Though he aspired to work as a physician past his retirement eligibility, Casey said he ultimately reevaluated this goal.
Following the COVID-19 pandemic, Casey said his industry, like so many others, continues to face staffing issues, leaving physicians overworked.
He said the resulting, regular stress in today’s EDs is unlike any he’s witnessed in his career.
Unfortunately, Casey said, this also corresponds with a sense of underappreciation from patients in recent years.
“That’s the thing that keeps most of us going — the gratification we get back from our patients, and unfortunately, the frequency that happens has gone way down the last five years,” he said. “Society has changed to the point where people aren’t as appreciative — they’re more demanding. It makes it harder to carry on.”

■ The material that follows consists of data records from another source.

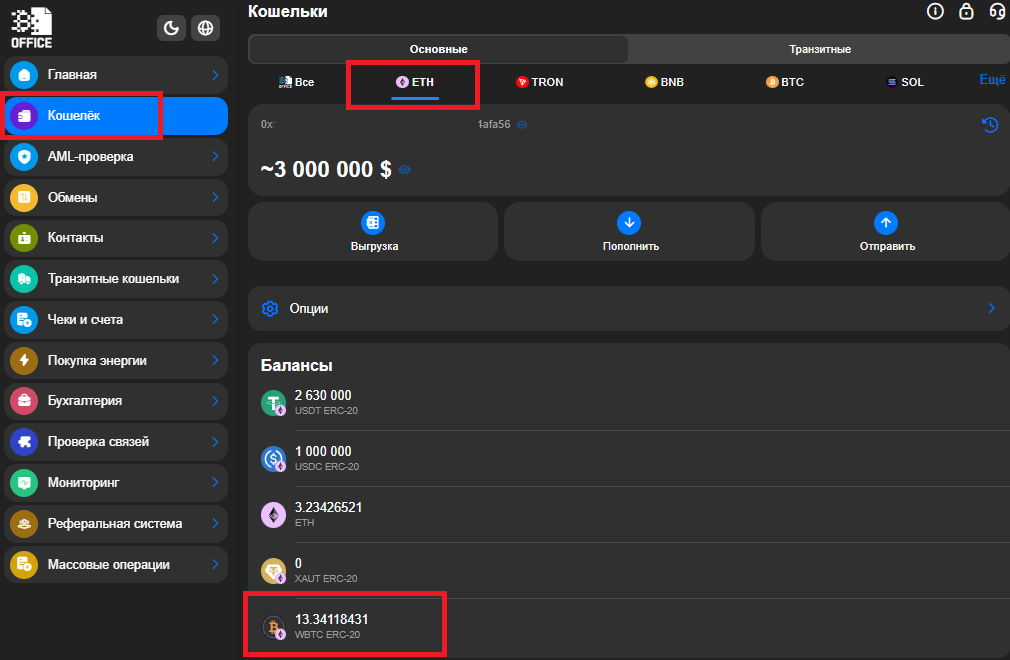Toggle dark mode moon icon
Image resolution: width=1010 pixels, height=660 pixels.
171,28
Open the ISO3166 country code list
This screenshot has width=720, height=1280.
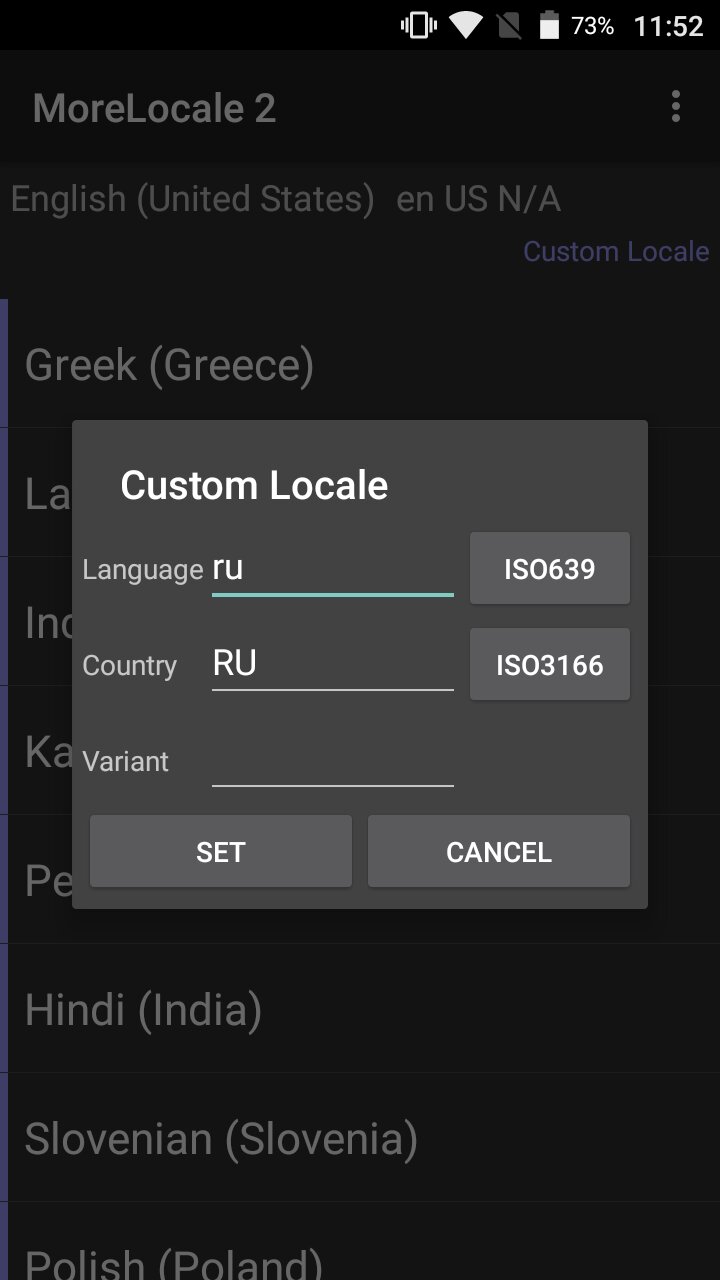pyautogui.click(x=549, y=665)
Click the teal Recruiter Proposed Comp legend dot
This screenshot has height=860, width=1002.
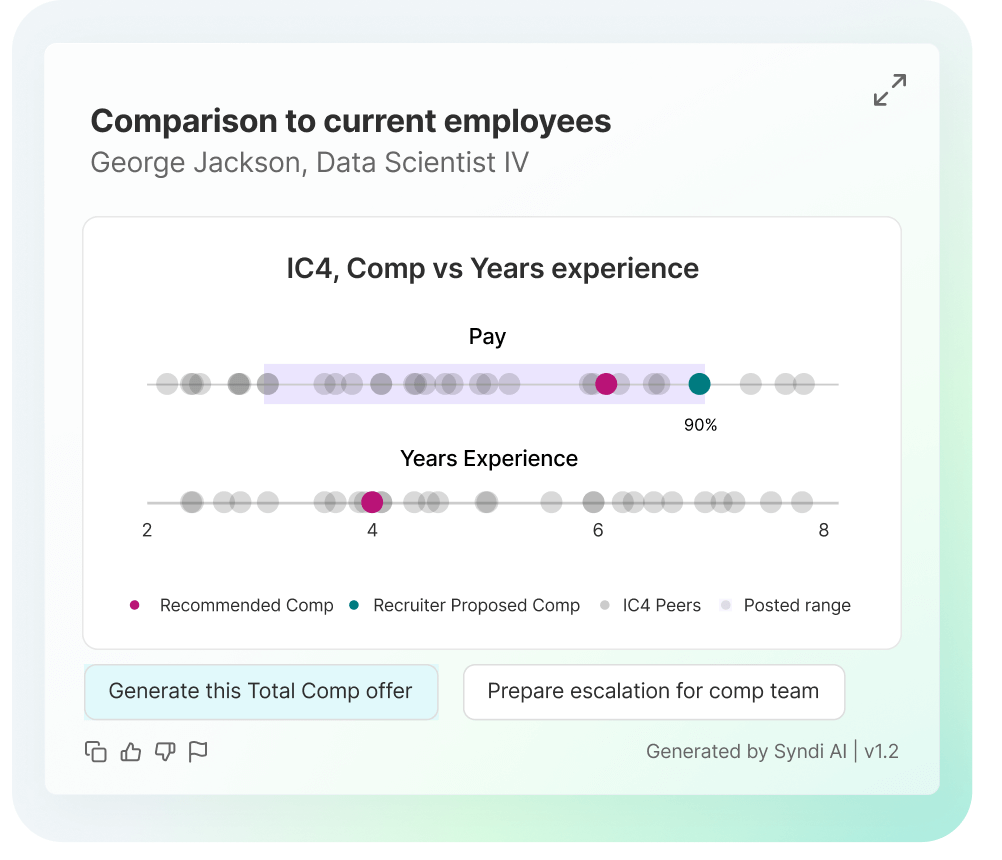354,605
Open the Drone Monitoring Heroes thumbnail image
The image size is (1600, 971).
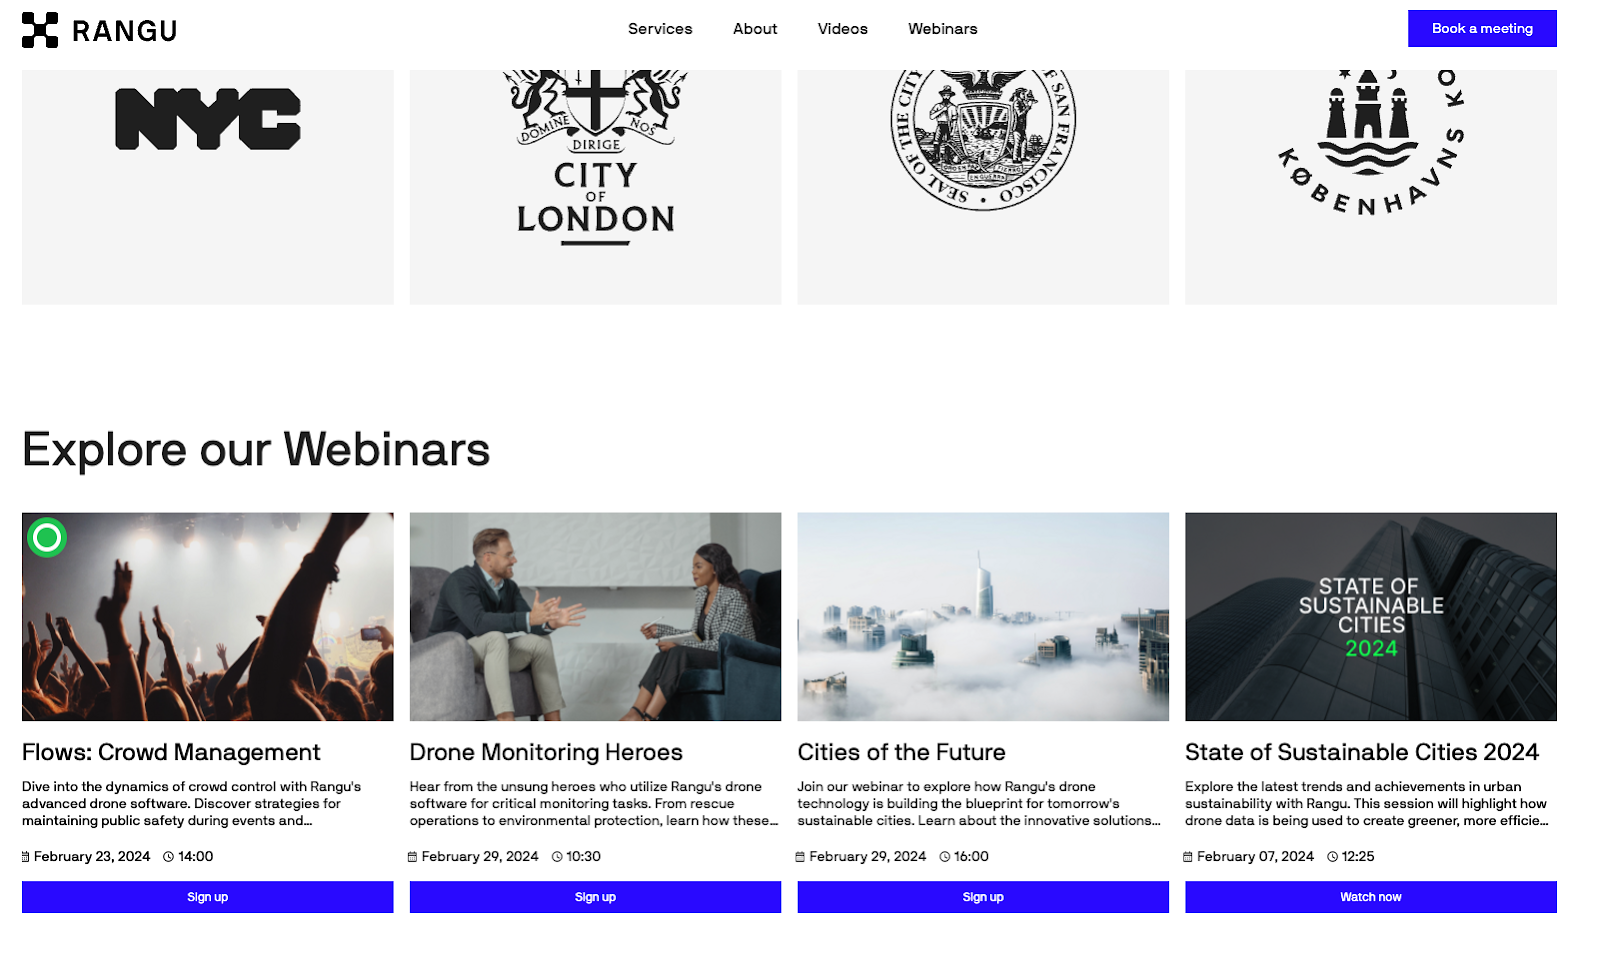coord(596,617)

To avoid “empathy fatigue” setting in, Casey said he decided more than a year ago to retire as a physician this coming September.
He said, however, he will continue his utilization management work remotely.
Advising young physicians
With his career as a physician winding down, Casey said he has empathy for those who are newer to emergency departments — particularly because patient volume has tripled in the last 10 years.
“It’s gotten harder, but that’s not to say I would ever talk anybody into not going into medicine,” he said. “It’s still a noble, honorable profession.”
Casey said he has one primary piece of advice for medical workers of all ages.
“The main thing you have to do is get involved,” he said. “Get on a committee. Volunteer at the NEW Clinic. Do advocacy at the state level. There are a lot of things that come up legislatively — we can make a difference if we give input to our legislators.”
Finding the right place to work, Casey said, can be just as important.
“If you’re looking for a place to practice, make sure you select a place where physicians have a say and your input is valued,” he said. “I got that sense about Bellin when I first interviewed. But you have to ask people who work (at a facility) as fellow physicians.”
Casey said he looks back on his career with pride while looking forward to pursuing his efforts at utilization management.
“I’ve always been happy to take care of every patient whether I get paid for it because that’s my job,” he said. “I want to keep fighting.”